■ Exercise ■
Identical copies of all the records below are needed.

■ Given data ■
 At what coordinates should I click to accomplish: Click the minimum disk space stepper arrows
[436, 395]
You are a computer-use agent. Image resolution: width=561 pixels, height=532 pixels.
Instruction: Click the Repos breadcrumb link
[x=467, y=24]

■ Response to this exercise ■
 At what coordinates should I click to accomplish: Click the minimum disk space stepper arrows
[436, 395]
You are a computer-use agent. Image resolution: width=561 pixels, height=532 pixels.
Instruction: Click the Repos breadcrumb link
[x=467, y=24]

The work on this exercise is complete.